Document segment ->
Koko, gorilla who used American sign language, dies in California
CALIFORNIA: Koko, a western lowland gorilla said to have mastered American Sign Language, has died aged 46, the California institute which studied her said on Thursday.
“The Gorilla Foundation is sad to announce the passing of our beloved Koko,” the research center said in a statement, adding she passed away in her sleep.
Koko was among a handful of primates who could communicate using sign language; others included Washoe, a female chimpanzee in Washington state, and Chantek, a male orangutan in Atlanta. Her keepers said she understood some spoken English, too.
While some scientists questioned the sign language claim, the “talking” lowland gorilla nevertheless became an ambassador for her species, which is threatened by logging and poaching in their native habitats in central Africa.
The Gorilla Foundation said Koko touched the lives of millions as an icon for interspecies communication and empathy.
“She was beloved and will be deeply missed,” it said.

Set problem 1 -> Please explain, using the article on Koko, why her species is under threat in the wild.
Set problem 2 -> Pick up the article on Koko at the point where it stops, and keep writing.

Given data ->

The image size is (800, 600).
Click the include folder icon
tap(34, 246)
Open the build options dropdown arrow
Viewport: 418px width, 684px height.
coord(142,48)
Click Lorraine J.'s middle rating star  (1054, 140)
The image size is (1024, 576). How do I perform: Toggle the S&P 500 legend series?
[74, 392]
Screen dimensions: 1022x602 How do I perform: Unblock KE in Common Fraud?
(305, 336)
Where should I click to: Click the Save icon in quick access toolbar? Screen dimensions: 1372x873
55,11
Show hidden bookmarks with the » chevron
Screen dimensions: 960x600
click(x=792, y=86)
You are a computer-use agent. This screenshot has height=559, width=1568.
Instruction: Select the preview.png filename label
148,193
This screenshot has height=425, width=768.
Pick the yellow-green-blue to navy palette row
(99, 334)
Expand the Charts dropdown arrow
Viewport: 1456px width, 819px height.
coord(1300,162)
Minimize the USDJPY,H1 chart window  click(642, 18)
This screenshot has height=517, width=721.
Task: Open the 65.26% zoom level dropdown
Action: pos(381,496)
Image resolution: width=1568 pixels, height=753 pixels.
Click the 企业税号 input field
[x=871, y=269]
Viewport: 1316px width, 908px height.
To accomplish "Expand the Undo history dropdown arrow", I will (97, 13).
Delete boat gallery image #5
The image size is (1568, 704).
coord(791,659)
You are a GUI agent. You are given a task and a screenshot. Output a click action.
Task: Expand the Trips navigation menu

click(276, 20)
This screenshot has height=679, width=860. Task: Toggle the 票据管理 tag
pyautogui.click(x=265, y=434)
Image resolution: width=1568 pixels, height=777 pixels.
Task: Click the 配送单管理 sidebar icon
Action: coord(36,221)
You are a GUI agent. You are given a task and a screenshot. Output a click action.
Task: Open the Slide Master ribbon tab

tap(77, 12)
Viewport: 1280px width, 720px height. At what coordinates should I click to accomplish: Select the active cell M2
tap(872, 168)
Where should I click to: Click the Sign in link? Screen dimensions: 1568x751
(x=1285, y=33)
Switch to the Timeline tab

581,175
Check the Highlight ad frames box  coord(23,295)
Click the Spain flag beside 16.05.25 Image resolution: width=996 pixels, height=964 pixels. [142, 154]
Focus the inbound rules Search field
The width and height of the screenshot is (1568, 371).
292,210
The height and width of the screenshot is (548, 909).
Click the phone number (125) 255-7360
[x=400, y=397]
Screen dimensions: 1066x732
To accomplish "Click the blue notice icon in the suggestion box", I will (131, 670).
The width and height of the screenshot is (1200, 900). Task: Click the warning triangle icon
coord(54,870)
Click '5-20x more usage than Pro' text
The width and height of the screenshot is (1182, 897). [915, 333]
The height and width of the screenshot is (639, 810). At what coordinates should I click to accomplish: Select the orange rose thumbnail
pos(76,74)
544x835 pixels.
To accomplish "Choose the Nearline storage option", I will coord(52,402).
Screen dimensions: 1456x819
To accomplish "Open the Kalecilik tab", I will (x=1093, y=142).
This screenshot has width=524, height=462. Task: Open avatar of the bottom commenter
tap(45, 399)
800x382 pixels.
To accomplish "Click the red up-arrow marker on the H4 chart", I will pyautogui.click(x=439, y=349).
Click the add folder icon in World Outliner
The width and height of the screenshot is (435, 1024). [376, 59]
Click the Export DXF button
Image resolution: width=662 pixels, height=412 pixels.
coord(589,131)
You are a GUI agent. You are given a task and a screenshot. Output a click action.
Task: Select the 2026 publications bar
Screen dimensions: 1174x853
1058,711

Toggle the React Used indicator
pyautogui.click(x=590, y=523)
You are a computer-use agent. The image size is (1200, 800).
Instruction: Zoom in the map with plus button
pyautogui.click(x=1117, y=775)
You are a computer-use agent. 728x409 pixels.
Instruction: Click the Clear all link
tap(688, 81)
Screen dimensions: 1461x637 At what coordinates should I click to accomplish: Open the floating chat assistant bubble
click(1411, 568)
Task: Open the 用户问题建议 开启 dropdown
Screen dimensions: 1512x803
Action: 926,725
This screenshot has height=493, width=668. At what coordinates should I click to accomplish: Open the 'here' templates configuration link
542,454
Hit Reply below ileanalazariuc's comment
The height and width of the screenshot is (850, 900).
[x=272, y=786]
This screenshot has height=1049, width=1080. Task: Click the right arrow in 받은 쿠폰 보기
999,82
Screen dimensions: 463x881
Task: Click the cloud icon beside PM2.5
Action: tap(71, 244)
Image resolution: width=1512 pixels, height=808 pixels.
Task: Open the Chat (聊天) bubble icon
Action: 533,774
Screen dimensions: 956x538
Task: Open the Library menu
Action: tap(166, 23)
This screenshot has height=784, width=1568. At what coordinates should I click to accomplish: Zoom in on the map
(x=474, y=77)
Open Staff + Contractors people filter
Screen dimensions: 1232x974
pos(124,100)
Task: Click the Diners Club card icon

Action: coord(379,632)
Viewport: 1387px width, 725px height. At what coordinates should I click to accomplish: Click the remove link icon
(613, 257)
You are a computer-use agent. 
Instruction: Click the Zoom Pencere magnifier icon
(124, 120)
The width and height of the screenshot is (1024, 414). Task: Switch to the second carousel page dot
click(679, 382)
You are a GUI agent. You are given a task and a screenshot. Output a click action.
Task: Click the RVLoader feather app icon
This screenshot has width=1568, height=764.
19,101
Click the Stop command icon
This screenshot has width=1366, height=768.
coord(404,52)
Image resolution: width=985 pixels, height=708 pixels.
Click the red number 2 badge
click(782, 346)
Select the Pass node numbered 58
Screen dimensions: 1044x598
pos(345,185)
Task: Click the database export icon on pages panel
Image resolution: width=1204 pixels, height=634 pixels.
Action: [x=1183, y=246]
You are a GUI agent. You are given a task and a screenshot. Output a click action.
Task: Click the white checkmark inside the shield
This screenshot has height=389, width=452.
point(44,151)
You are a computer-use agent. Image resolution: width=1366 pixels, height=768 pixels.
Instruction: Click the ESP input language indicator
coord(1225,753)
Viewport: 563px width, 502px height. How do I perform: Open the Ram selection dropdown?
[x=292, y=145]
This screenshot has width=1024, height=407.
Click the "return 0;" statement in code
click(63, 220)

Result 1 -> Koko's species, the western lowland gorilla, is threatened by logging and poaching in its native habitats in central Africa.

Result 2 ->
Koko was born Hanabi-ko (Japanese for “Fireworks Child”) on July 4, 1971, at the San Francisco Zoo. Dr. Francine “Penny” Patterson began working with Koko the following year and taught her sign language, the foundation said.
The gorilla was featured in many documentaries and appeared on the cover of National Geographic magazine twice, once — in October 1978 — in a photograph Koko had taken of herself in a mirror.
In 1998, Koko took to the Internet in what was billed as the first “interspecies” chat, relaying comments such as “I like drinks” via a human interpreter to tens of thousands of online participants.
“Legit bawling like a baby right now,” one mourner, Jess Cameron, wrote on the foundation’s Facebook page. “This news just breaks my heart. From an early age, I was fascinated with Koko and she taught me so much about love, kindness, respect for animals, and our planet.”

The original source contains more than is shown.